423. From another such edict on stone, we can make out as to how surprisingly huge was the Gatikai sprawling like a small township on its own! There were seven thousand students in that Gatikai. In North Arcot district, near Gudiyatham Taluqa, near Tiruvallam village, on a rock face in the river Niva, was this Saasanam found! It is found published as part of South Indian Inscriptions, First Volume, Part I. Having talked about another such endowment, it ends up saying, that the one who acts against the edict would be as much a sinner as the one incurred by “killing all the 7,000 people in the Gatikai”! That is indicative of the size of the institution!
424. In Nandivarma Pallava’s “kasakudi cheppedugal”, meaning copper plates of Kasakudi, as mentioned in the South Indian Inscriptions, 2nd Volume, 3rd Part, the Brahmins known as ‘Bhudevas’ (meaning, that they were as good as angels on ground), these kings were so devoted to construct and take care of the Gatikas. These Gurus in these Gatika Sthanams, though not running their own Guru Kula, were knowledgeable in all the four Vedas, very good in personally observing the Karma Anushtaanaa, maintaining such high standards to be revered at par with Gods on Earth, as revealed by these Saasanaas!

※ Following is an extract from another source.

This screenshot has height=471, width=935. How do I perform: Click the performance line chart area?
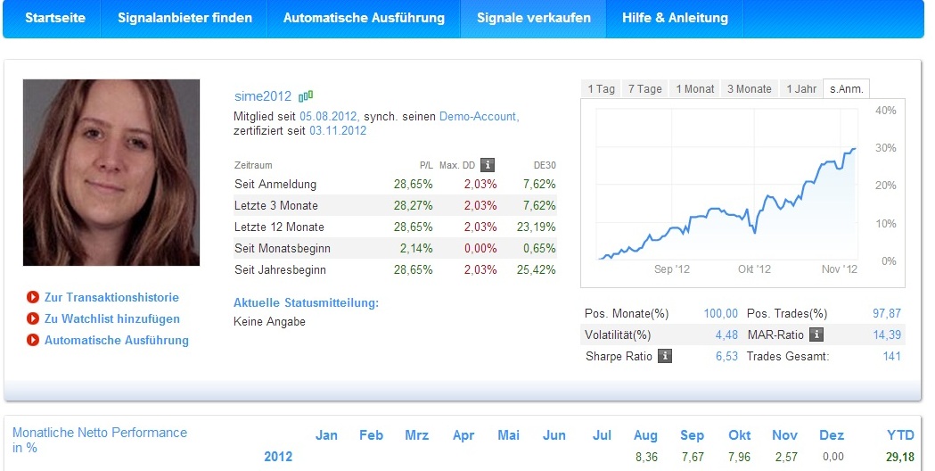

425. Like this Gatika with 7,000 students, we get to know about schools with 3,000 and a thousand students, also. In North Arcot, Cheyyaru Taluqa, there is a village by the name of ‘Brhma Desam’! The very word ‘Brhma Deyam’ means what has been donated to a Brahmin. In that village there is Chandra Mouleeswarar Aalayam. On the northern wall of the Garba Gruha (sanctum sanctorum) of that temple, it is inscribed, “thrai rajya katika madyasta moovaayiravar”, is indicative of the fact that the Gatikai was located in the centre of three states and that there were 3,000 students studying there. There are such inscriptions with words such as, ‘ezhaayiravar’ meaning seven thousand and ‘Gatika Sahasram’ which means that it had a thousand students. Even if some may think of it as an exaggeration, I do not see any logic as to why anybody should over state the numbers, to carry a falsehood as a message to the future! It is not likely to be an exaggeration, in my opinion.

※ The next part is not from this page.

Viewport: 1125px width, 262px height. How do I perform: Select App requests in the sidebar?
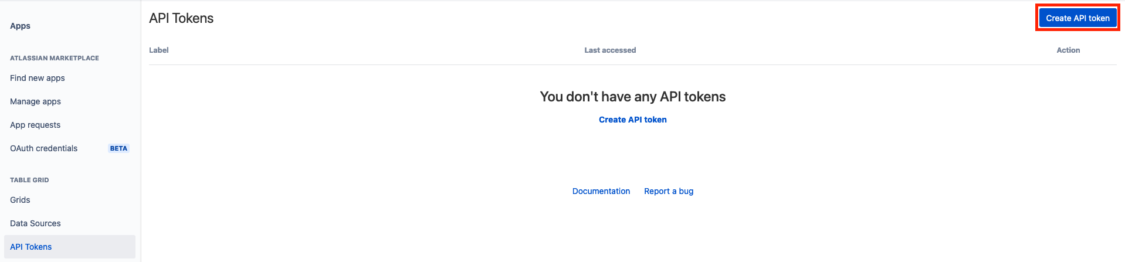pyautogui.click(x=35, y=125)
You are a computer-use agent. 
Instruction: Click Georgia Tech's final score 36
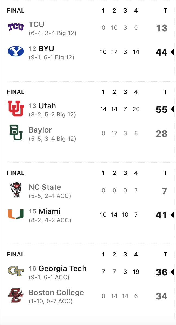pos(162,272)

426. Like in Kanchipuram, in the 6th Century itself the Kings of the Telugu speaking lands had cared for and nurtured such Gatikas. There were such Gatikas on the banks of Godavari River. In Tuni Taluqa, in a place known as Chikkulla Agraharam, while digging for a pond, a copper plate Saasanam was found. It was mentioning about a Vikramendra Varma II of Vishnu Kuntina Vamsa or dynasty, who accumulated a lot of meritorious PuNya (merits as opposed to Sins), by establishing proper facilities for a Gatika; Quote, “yataa vidhi vinirmapita katika vaapta puNya sanjayasya” Unquote.